First, all due respect, if you're talking 2% returns and £50k/year for management, then you should recognize your own limitations: your own knowledge of money has its limits, and that is relevant because there are lots of strategies available that are beyond your experience. Of course, that is a very hard thing to hear, because money habits are deeply ingrained psychologically.
How endowments work
The idea of having a lump-sum support your brother is very solid. It's not far from an endowment - which is a funding strategy used by universities and other not-for-dividend entities. An endowment is a pile of money that makes money. The "made money" is reinvested into the endowment (as a hedge against bad years and inflation), and a prudent amount of 4-7% is drawn off to fund projects. The investment strategy closely scrutinized by experts, and must adhere to a reliable standard.
Endowments take advantage of the fact that the scary thing about stock investing is actually volatility, the tendency to go up and down abruptly in the short term. In the long term, markets always go up at a very healthy pace. And that is typical: investments with the highest average growth also have the highest volatility. An endowment manager doesn't care about volatility because she's playing a LONG game. Not only can she be in stocks, she must be by law, because that's where the growth is. Allowing an endowment to rot away in a 2% bond would get her dragged in front of a magistrate.
An endowment is investing for a "some back every year, forever" whilst a trust serves a person with a finite lifespan - so it's not quite the same. It's prudent to start backing out of the volatile stock market as the person gets old enough that the market wouldn't have time to recover from a downturn before the money is needed. Or, the fund could be managed as a "forever fund", and simply assigned to their children.
If you read Pride and Prejudice, and hear about how Mr. Darcy was a "man of 20,000 pounds a year", that's more or less how that worked. The "endowment" wasn't generally traded stocks like today, it was other holdings; but the point is that "endowment" is owned by the family, he inherited it, and he will pass it on to their progeny.
Set up a trust - but it's an arms race
I discussed the endowment so you can have a foundation of what to expect from a trust. Since it serves a financially irresponsible person, the financial engine is similar, but the wrapper must be somewhat different.
First and foremost, it must be protected against squandering. I hardly need to tell you not to give him access to the lump-sum. However, beneficiaries want to spend. They tend to view themselves as the "victim" of a trust, and they really want to bust the trust and get to the underlying lump sum. Discouraging the stupid from busting their trusts, is precisely where the "Fable of the Goose that lays Golden Eggs" came from.
Your brother will likely be actively solicited by winklers (best word I can think of) who will pay a lump-sum to buy the rights to his future trust income.

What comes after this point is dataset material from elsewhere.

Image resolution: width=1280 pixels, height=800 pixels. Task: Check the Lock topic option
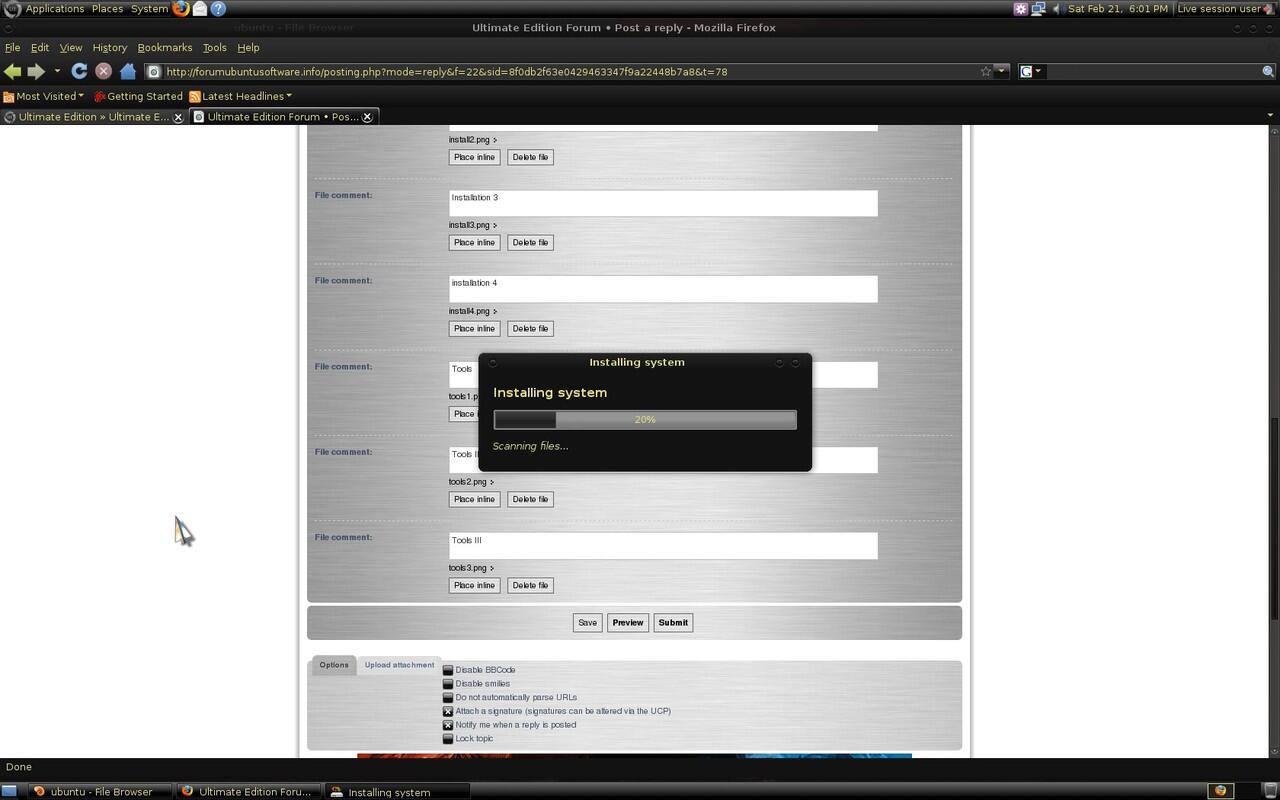point(448,739)
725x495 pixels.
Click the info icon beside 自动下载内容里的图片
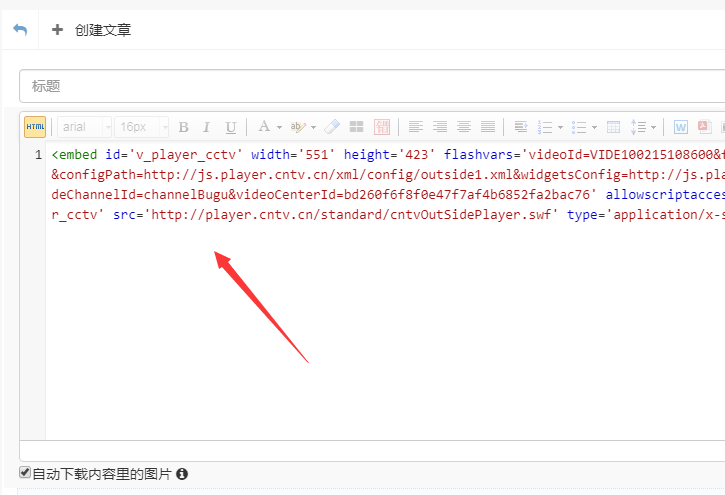click(182, 474)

He is then free to squander the lump-sum. This is exactly the fate of many lottery winners who try to protect themselves by selecting a yearly annuity - the linked book was written by a former winkler. Yikes. The trustee is then obliged to make the check out to the winkler, and the brother gets nothing. It's like an anti-endowment that cancels out the endowment, except it's extremely inefficient, with the winkler collecting as much as 85% of the value because they tricked the brother. (thanks CodesInChaos).
For instance, one potential way is for the trustee to have the legal right to suspend or cancel payments at any time. Now, since the payments aren't guaranteed, the winkler won't do business with your brother, because the winkler would know the trustee would stop payments rather than let the winkler have them.
Here's my point.
This area of law is an arms race between lawyers working for trustees and lawyers working for winklers and angry beneficiaries trying to bust the trust. You need to find a lawyer who is very practiced in this particular area, and is "up to speed" on all the strategies used by both sides. That way he can b so you can build the best defense into the trust. This won't be an annual expense (much), but it will be a one-time expense.